EXERCISE DESCRIPTION – Copy out everything in the material from the line containing "19. 4. 2026 (1256, 930)" down to the line containing "Blog (841, 178)", both lines included, with no changes.

RECORDED INFORMATION –
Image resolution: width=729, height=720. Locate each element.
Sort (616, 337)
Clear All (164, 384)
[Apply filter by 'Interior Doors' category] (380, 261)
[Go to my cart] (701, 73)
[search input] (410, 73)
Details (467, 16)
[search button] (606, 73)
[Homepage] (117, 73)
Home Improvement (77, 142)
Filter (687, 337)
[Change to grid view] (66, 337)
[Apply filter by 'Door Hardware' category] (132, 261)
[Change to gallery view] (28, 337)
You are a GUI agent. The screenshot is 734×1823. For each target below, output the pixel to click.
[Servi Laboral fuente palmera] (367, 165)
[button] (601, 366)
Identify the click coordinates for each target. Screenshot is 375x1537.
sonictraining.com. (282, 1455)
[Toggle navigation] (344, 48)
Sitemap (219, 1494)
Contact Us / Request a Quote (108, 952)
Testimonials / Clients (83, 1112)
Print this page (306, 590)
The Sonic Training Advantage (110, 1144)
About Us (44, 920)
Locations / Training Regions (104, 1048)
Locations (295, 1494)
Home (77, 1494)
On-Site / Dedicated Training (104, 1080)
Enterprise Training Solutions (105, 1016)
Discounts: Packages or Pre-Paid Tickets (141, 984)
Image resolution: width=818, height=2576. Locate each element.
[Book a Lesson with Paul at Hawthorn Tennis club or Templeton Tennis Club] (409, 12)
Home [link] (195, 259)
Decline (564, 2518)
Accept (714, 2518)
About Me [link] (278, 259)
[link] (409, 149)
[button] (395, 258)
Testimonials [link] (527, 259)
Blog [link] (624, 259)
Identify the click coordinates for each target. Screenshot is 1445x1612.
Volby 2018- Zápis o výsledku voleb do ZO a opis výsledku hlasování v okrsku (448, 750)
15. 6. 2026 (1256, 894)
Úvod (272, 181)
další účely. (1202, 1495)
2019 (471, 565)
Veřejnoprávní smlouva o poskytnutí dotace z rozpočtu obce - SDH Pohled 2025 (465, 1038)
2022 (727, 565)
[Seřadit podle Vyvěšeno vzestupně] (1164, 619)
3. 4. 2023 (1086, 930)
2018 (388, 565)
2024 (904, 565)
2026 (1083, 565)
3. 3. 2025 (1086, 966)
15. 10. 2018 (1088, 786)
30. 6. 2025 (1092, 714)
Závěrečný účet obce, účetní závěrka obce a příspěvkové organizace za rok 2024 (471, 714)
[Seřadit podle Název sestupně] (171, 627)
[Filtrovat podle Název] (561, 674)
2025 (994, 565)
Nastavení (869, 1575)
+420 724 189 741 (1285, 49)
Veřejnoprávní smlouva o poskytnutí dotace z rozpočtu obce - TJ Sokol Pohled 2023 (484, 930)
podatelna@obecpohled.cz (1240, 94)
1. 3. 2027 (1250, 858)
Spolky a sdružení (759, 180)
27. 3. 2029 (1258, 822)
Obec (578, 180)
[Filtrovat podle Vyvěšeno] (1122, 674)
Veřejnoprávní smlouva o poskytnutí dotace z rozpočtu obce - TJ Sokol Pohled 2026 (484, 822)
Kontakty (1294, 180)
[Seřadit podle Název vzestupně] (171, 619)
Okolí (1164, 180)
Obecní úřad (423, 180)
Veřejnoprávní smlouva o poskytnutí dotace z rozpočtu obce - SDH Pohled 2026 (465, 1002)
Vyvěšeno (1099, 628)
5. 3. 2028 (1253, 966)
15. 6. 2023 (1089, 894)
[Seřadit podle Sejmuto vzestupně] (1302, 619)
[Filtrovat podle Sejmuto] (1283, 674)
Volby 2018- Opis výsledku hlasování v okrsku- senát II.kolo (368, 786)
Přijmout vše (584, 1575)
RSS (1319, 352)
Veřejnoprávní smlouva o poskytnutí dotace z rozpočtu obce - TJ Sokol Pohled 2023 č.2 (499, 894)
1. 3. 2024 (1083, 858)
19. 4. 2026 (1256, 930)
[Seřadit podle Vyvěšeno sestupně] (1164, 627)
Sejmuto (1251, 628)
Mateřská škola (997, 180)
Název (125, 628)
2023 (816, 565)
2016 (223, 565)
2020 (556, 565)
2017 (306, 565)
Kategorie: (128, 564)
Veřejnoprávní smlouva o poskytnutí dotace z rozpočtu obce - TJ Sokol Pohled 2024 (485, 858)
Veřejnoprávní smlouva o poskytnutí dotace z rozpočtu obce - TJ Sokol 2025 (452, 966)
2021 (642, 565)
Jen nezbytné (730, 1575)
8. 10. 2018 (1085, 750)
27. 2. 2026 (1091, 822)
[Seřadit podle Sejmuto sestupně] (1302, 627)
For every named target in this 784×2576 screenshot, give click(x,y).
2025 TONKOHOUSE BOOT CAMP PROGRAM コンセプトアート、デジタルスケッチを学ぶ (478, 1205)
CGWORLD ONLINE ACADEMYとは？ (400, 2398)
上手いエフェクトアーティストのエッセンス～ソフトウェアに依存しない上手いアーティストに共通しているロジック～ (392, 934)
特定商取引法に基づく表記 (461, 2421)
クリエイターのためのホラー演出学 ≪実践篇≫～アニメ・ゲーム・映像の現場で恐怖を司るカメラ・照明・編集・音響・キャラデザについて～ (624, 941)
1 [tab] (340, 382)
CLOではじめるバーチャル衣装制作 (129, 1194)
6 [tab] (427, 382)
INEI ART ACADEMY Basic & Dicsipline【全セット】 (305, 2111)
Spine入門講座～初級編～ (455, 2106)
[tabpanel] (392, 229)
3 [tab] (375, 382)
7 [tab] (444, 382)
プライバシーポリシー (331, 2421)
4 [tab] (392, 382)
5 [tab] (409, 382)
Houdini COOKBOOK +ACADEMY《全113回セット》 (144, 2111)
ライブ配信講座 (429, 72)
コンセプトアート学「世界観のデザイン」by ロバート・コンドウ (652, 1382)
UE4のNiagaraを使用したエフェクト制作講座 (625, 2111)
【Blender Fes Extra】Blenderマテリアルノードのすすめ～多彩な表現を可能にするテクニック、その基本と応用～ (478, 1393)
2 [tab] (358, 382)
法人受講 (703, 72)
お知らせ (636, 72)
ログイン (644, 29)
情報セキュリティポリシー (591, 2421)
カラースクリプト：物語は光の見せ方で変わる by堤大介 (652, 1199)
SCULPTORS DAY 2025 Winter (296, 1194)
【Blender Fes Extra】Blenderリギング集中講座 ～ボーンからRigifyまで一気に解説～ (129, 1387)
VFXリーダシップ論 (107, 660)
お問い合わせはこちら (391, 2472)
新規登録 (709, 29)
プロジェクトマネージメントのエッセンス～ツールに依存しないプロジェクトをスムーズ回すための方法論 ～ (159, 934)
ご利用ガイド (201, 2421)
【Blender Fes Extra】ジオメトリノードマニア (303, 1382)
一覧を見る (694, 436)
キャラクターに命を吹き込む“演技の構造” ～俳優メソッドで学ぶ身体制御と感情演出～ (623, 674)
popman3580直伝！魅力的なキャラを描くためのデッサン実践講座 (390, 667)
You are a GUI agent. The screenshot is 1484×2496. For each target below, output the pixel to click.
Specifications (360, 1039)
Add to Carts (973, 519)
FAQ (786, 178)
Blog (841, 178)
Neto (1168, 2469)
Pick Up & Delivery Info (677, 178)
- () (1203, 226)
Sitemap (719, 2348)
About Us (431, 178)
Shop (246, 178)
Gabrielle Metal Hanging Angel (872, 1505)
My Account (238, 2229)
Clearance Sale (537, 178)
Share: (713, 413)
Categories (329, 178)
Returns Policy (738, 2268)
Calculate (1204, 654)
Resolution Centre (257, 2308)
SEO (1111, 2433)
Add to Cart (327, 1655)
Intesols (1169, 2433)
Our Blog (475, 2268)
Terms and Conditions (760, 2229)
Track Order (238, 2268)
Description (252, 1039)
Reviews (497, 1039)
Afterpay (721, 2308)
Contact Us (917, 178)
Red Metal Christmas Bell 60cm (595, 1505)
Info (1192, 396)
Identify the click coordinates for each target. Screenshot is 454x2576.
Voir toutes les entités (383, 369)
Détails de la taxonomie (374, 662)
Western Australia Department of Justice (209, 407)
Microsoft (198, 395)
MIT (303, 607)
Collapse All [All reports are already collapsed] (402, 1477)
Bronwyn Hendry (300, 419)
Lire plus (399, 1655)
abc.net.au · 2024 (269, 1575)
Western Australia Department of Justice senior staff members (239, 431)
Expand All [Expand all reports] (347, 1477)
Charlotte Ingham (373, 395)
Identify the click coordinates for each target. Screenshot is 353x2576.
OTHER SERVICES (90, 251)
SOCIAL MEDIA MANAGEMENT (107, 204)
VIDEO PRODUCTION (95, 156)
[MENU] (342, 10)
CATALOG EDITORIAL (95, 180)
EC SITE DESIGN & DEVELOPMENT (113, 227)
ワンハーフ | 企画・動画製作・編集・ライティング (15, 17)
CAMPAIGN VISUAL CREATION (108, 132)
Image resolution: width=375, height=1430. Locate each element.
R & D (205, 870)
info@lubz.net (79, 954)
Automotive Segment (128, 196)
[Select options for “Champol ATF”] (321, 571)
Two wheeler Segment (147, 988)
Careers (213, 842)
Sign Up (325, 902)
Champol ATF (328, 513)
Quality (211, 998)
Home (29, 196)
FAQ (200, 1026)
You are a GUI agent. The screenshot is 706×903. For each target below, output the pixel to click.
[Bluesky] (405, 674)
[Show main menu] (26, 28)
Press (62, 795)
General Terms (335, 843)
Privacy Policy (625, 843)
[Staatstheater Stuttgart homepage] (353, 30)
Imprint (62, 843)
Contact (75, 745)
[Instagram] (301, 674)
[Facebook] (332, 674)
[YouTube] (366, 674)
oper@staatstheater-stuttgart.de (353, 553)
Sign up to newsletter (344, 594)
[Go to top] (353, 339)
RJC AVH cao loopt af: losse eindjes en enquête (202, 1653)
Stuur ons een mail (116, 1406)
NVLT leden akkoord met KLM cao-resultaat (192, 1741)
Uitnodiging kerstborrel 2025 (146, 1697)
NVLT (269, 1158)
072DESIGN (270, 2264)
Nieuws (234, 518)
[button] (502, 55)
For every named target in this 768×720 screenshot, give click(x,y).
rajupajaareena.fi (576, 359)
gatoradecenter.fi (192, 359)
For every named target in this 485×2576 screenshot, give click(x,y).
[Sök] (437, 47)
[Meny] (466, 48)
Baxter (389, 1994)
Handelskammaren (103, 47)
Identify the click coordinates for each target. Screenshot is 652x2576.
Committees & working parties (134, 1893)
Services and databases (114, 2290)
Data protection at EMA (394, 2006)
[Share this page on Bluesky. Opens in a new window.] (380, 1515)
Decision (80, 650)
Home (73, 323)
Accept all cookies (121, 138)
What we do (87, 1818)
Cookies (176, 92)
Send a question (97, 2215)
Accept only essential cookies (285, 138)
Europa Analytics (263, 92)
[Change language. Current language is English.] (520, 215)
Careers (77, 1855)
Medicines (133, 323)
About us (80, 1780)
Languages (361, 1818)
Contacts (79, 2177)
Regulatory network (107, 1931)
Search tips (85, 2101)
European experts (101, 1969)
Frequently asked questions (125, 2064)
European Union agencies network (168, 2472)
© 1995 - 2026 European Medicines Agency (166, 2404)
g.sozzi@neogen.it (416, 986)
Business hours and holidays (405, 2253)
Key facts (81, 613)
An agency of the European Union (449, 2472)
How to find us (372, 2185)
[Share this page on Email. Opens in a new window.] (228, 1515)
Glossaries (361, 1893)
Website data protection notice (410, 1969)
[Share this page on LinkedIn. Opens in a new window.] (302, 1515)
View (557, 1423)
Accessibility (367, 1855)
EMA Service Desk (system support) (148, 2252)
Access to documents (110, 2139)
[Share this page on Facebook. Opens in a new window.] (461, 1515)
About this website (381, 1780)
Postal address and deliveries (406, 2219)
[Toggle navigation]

FINISHED ANSWER –
19. 4. 2026 (1256, 930)
[Seřadit podle Vyvěšeno sestupně] (1164, 627)
Sejmuto (1251, 628)
Mateřská škola (997, 180)
Název (125, 628)
2023 (816, 565)
2016 (223, 565)
2020 (556, 565)
2017 (306, 565)
Kategorie: (128, 564)
Veřejnoprávní smlouva o poskytnutí dotace z rozpočtu obce - TJ Sokol Pohled 2024 (485, 858)
Veřejnoprávní smlouva o poskytnutí dotace z rozpočtu obce - TJ Sokol 2025 (452, 966)
2021 (642, 565)
Jen nezbytné (730, 1575)
8. 10. 2018 (1085, 750)
27. 2. 2026 (1091, 822)
[Seřadit podle Sejmuto sestupně] (1302, 627)
For every named target in this 784×2576 screenshot, give click(x,y).
2025 TONKOHOUSE BOOT CAMP PROGRAM コンセプトアート、デジタルスケッチを学ぶ (478, 1205)
CGWORLD ONLINE ACADEMYとは？ (400, 2398)
上手いエフェクトアーティストのエッセンス～ソフトウェアに依存しない上手いアーティストに共通しているロジック～ (392, 934)
特定商取引法に基づく表記 (461, 2421)
クリエイターのためのホラー演出学 ≪実践篇≫～アニメ・ゲーム・映像の現場で恐怖を司るカメラ・照明・編集・音響・キャラデザについて～ (624, 941)
1 [tab] (340, 382)
CLOではじめるバーチャル衣装制作 (129, 1194)
6 [tab] (427, 382)
INEI ART ACADEMY Basic & Dicsipline【全セット】 (305, 2111)
Spine入門講座～初級編～ (455, 2106)
[tabpanel] (392, 229)
3 [tab] (375, 382)
7 [tab] (444, 382)
プライバシーポリシー (331, 2421)
4 [tab] (392, 382)
5 [tab] (409, 382)
Houdini COOKBOOK +ACADEMY《全113回セット》 (144, 2111)
ライブ配信講座 (429, 72)
コンセプトアート学「世界観のデザイン」by ロバート・コンドウ (652, 1382)
UE4のNiagaraを使用したエフェクト制作講座 (625, 2111)
【Blender Fes Extra】Blenderマテリアルノードのすすめ～多彩な表現を可能にするテクニック、その基本と応用～ (478, 1393)
2 [tab] (358, 382)
法人受講 (703, 72)
お知らせ (636, 72)
ログイン (644, 29)
情報セキュリティポリシー (591, 2421)
カラースクリプト：物語は光の見せ方で変わる by堤大介 (652, 1199)
SCULPTORS DAY 2025 Winter (296, 1194)
【Blender Fes Extra】Blenderリギング集中講座 ～ボーンからRigifyまで一気に解説～ (129, 1387)
VFXリーダシップ論 (107, 660)
お問い合わせはこちら (391, 2472)
新規登録 (709, 29)
プロジェクトマネージメントのエッセンス～ツールに依存しないプロジェクトをスムーズ回すための方法論 ～ (159, 934)
ご利用ガイド (201, 2421)
【Blender Fes Extra】ジオメトリノードマニア (303, 1382)
一覧を見る (694, 436)
キャラクターに命を吹き込む“演技の構造” ～俳優メソッドで学ぶ身体制御と感情演出～ (623, 674)
popman3580直伝！魅力的なキャラを描くためのデッサン実践講座 (390, 667)
You are a GUI agent. The screenshot is 1484×2496. For each target below, output the pixel to click.
Specifications (360, 1039)
Add to Carts (973, 519)
FAQ (786, 178)
Blog (841, 178)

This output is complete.